Oatmeal, he of the peeing response to medical intervention, has eye trouble again. It seems like no time at all
since he was urinating on every piece of clothing to avoid the
eye-drops, and now he wants another round.
As always with cats, trouble comes when you are busy, or
after office hours when the call-out charges on the vet are so much
higher. This time was Friday evening – I had just got in from two
days away, clutching a bag of high-calorie, low-health snacking
options to wind down after a busy week. Our poorly cockerel, Wobbly,
was very much on the mend, all cats present and correct... except
Oatmeal. He was behaving strangely, but as always with cats, they
suddenly do that just to confuse people.
I went and said hello anyway, because Oatmeal likes
that. Normally, he doesn’t wait for his retarded people to
initiate a greeting. He is there, in the way, around your ankles,
just exuding hello. A black-hole is a gravitational well that
even sucks light in; Oatmeal is a beige-hole, an attention-deficit
well that sucks in every scrap of loving and fussing in the immediate
vicinity.
Instead, he was huddled, with both eyes shut. In fact,
tightly shut, and when we carried him into the lounge, he wailed in
response to the brighter light. Cue a call to the vet. A brief
debate over the after-hours costs...
So, we had a half-hour drive to the main branch of the
vet, which I completed in twenty-five minutes. Not actually unsafe,
but my partner who has been known to experience motion sickness, did
indicate loudly, several times, that Oatmeal would be much happier if
I took the corners more slowly.
Oatmeal hadn’t met this vet before, but he knew the
drill. When the door of the carry-cage opens, do not, under any
circumstances, step out. If someone unkindly removes the lid, brace
for trouble... maybe this one is OK... hasn’t done anything bad...
hey leave my tail alone... put my tail down... yikes... not
that again... it can’t be sanitary... I have to lick that
clean later.
Now that the full veterinary credentials were
established, and Oatmeal’s temperature confirmed as normal, it was
time to inspect troubled eyes, so Oatmeal tried a new tactic:
reverse.
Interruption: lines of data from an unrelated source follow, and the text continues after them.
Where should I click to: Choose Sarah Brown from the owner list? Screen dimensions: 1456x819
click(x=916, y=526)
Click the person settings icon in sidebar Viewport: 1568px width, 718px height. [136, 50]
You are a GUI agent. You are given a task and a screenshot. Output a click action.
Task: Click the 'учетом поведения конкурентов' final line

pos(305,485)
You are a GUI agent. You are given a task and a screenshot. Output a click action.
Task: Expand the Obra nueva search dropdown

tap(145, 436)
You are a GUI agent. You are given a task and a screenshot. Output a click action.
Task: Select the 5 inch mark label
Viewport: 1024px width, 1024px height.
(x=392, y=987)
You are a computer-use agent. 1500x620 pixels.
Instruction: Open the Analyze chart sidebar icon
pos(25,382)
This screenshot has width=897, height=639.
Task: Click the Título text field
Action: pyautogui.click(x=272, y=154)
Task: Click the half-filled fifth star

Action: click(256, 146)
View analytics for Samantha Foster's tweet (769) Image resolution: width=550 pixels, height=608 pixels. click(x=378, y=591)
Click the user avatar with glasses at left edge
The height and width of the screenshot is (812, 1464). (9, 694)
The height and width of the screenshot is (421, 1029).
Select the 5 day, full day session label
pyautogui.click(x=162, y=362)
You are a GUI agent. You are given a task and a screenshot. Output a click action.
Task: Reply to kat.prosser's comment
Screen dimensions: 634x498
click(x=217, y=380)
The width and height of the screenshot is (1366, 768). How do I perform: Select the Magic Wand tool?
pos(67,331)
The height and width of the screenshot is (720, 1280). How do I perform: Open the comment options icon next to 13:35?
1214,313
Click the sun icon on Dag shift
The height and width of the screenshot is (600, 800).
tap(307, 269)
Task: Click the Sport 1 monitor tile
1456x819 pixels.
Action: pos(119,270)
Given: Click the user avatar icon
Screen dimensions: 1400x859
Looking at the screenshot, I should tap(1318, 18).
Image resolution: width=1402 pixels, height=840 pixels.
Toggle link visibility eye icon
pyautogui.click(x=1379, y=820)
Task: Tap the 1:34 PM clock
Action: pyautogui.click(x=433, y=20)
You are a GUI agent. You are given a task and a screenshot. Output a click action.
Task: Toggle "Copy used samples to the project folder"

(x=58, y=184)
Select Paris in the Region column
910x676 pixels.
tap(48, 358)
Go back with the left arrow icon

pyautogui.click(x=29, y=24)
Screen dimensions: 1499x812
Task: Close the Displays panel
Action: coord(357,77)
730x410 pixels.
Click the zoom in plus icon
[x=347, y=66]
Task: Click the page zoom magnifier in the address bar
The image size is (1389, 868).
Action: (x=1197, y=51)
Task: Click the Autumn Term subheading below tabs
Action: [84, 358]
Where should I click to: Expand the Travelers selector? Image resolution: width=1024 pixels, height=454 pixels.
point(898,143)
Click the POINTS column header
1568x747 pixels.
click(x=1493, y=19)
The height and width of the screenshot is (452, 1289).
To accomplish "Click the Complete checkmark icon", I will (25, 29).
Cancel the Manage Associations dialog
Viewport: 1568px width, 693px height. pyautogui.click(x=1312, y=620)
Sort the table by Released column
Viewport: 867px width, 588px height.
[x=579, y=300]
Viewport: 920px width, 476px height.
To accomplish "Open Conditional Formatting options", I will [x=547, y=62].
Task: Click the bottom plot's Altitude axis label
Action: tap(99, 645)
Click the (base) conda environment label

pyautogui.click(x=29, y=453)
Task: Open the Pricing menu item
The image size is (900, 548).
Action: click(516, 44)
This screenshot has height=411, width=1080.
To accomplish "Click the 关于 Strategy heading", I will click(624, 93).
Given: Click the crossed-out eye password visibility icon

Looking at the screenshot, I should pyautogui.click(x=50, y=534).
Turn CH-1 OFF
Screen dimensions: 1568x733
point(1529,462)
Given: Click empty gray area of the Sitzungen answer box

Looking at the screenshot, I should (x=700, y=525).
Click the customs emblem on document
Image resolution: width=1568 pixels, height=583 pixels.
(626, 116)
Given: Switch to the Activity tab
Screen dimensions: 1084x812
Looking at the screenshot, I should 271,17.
Just keep going backwards and never mind the edge of the
examination table. And when the ground suddenly angles up, just keep
reversing.
In fact, he reversed most of the way up my front, a bit
of a tail-to-beard moment. My thoughts were evenly divided: catch
him if he goes sideways and that can’t be sanitary, he hasn’t
licked it clean yet.
Eventually we found a combination of steadying hands
that defeated the reversing strategy, stopped the slo-mo somersaults
and let the vet get a good look at Oatmeal’s eyes. Fortunately,
this time, there was no obvious infection but clearly something
wrong. We were facing the dreaded eye-drops again. After a
discussion with the vet, with perhaps excessive emphasis on my issue
with wet ankles and an increased usage of the washing machine, we had
a treatment strategy – a shot of long-lasting antibiotic that would
be excreted through Oatmeal’s tear-ducts to bathe his eyeball in
antibiotic as a precaution, and an anti-inflammatory for the pain.
We drove home more sedately, but really, it didn’t
seem to make Oatmeal any happier. Although within a few hours the
drugs clearly did.
Oatmeal has recovered, but he still has an eye for
trouble: carry-cages, towels brandished in a menacing way, or the
sort of wet-weather gear that primarily protects ankles from cat pee.